Hong Kong mall landlords shift to charging base rent

Gradual change in policy attributed to retail sales slump on declining mainland tourist spending

PUBLISHED : Wednesday, 25 March, 2015, 6:00am
UPDATED : Wednesday, 25 March, 2015, 6:00am

Landlords of shopping malls are gradually shifting to charging tenants a base rent as a way to maintain stable rental income amid a decline in spending by mainland Chinese tourists, industry experts say.

As Hong Kong retail sales flourished in the past 10 years, it was common practice for shopping centre operators to charge a base rent that shifted to a turnover rent once sales exceeded an agreed threshold.

"In general, retailers selling luxury items are paying turnover rents as they have benefited the most from the influx of big spenders from mainland [China]," said Thomas Lam, the head of valuation and consultancy at Knight Frank.

Most luxury brands occupied prime locations such as the first and second floors of shopping malls, he said.

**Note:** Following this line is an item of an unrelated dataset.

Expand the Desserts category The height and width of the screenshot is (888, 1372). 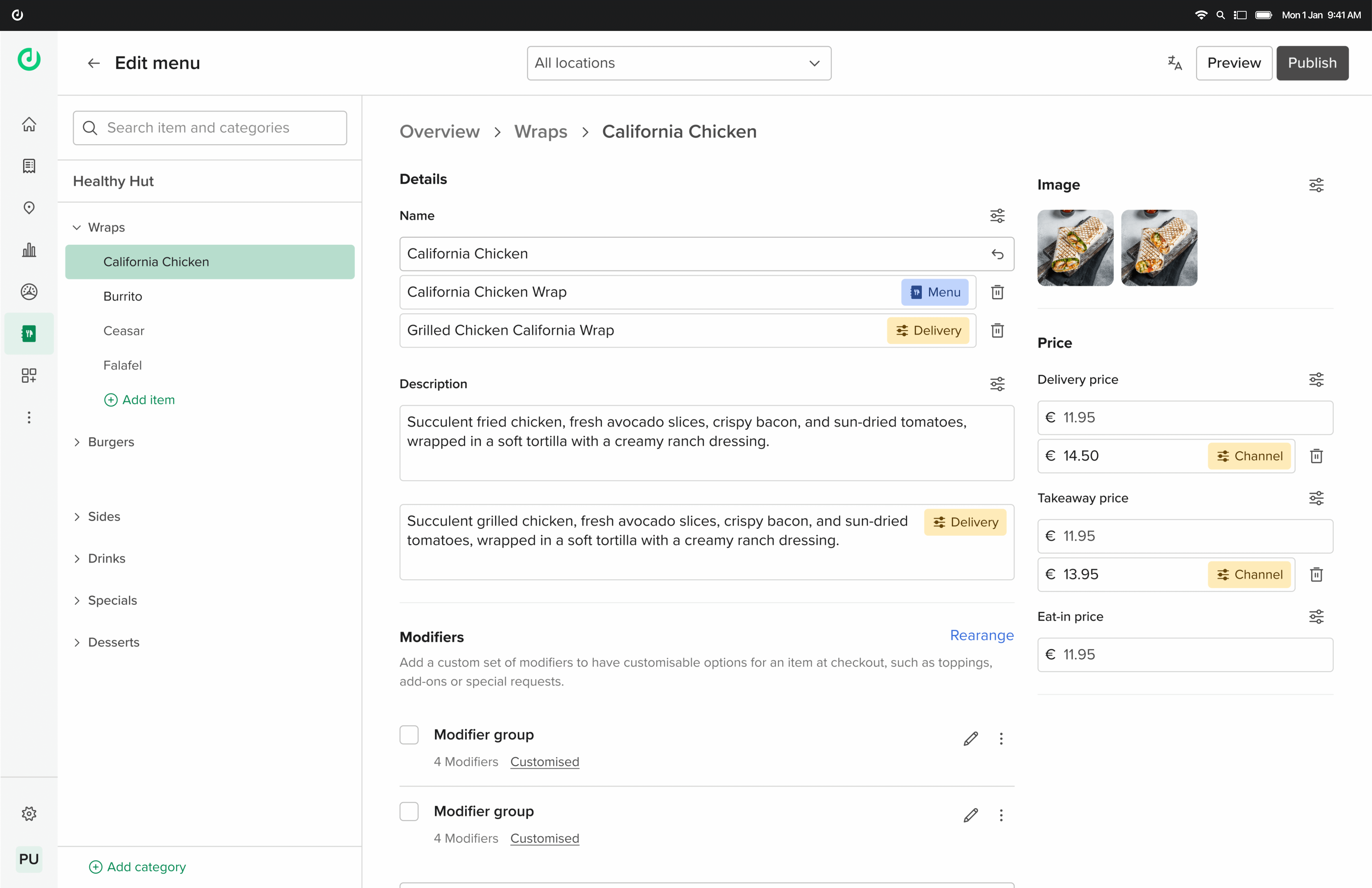77,642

He attributed landlords' shift in policy to relying more on base rent to the fact that Hong Kong retail sales were on a downward trend.

To avoid volatility in rental income, he said developers started to adopt a base-rent policy several years ago in response to softening retail sales.

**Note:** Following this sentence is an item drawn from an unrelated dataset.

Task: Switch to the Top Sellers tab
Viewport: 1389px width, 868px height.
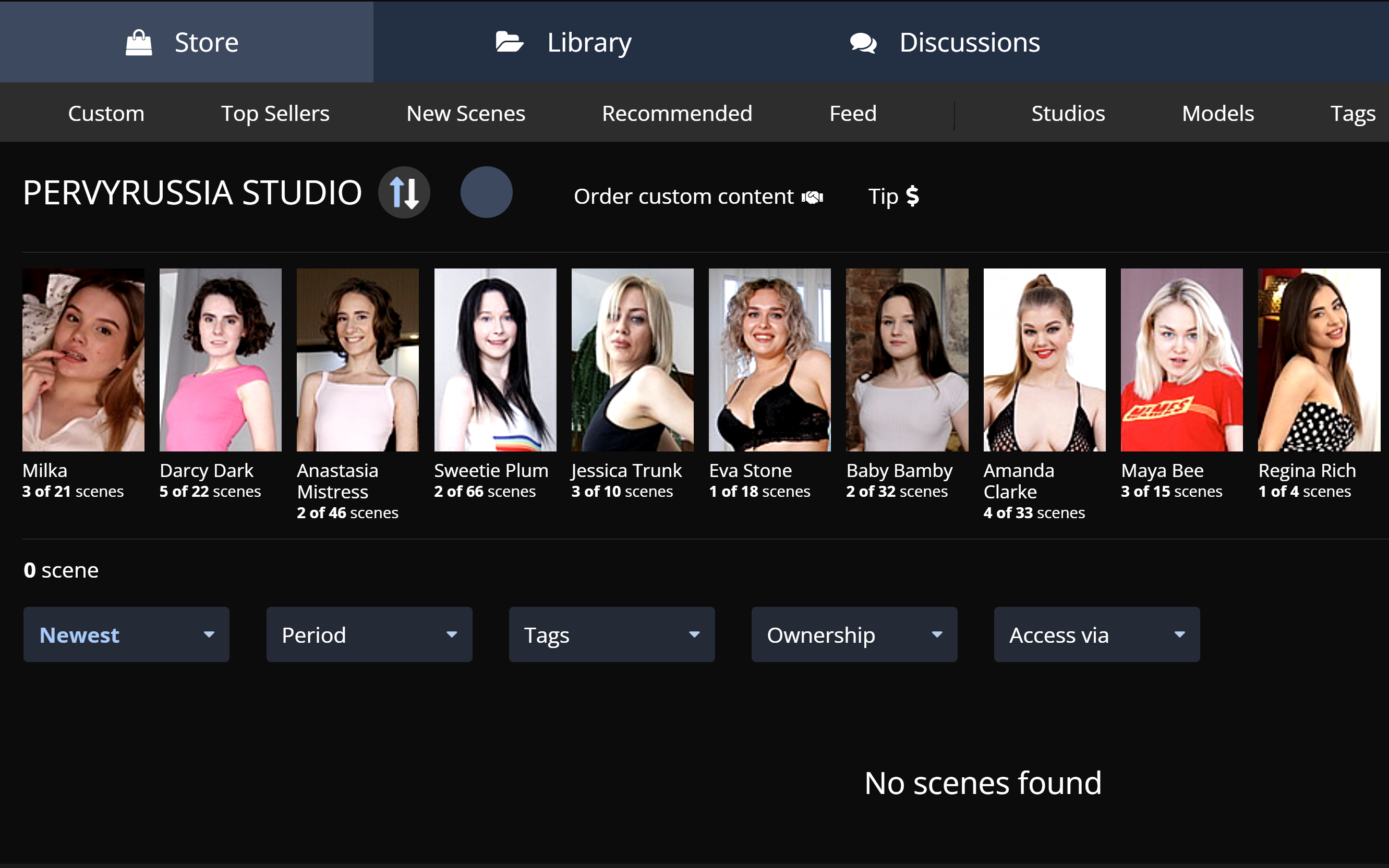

Helen Mak, a senior director at Colliers International, said most shopping centre landlords would continue charging either base rents or turnover rents, whichever was higher.

Retailers selling fashion, watches and jewellery - which generated higher sales returns than other items - could be charged 15 to 20 per cent of their turnover in rental once sales exceeded an agreed threshold.

Supermarkets were likely to be charged a single-digit percentage in view of their thin margins, she said.

For instance, a shopping centre landlord might forecast a particular retailer could generate monthly sales of HK$600,000 after leasing a 1,000-square-foot shop for a base rent of HK$100,000 a month.

The lease would include a clause saying the landlord would receive 15 per cent of the value of sales once the retailer exceeded that HK$600,000 threshold.

Under the turnover rent policy, the landlord would receive HK$120,000 a month when the retailer managed to generate HK$800,000 in sales.

"The turnover rent policy will also serve as a benchmark to help landlords maximise the sales per square foot and improve the trade mix of a shopping mall," she said.

But the gradual change in policy indicated retail sales were coming off the boil, she said.

Swire Properties, which owns Pacific Place, Cityplaza and Taikoo Place, and Hysan Development, the largest landlord in Causeway Bay, said they relied more on base rents than turnover rents.

Last week, Swire chief executive Guy Bradley said the move away from turnover rents was unaffected by the declining spending by mainland Chinese tourists.

"Less than 20 per cent of the group's retail rents came from turnover rents," he said.

Hong Kong saw its retail sales slump 14.6 per cent in January, the biggest fall since a 2003 Sars outbreak.

Sales fell to HK$46.6 billion, the Census and Statistics Department said.

"Landlords will probably face a decline in rental income if the majority of tenants pay in base rents," Mak said.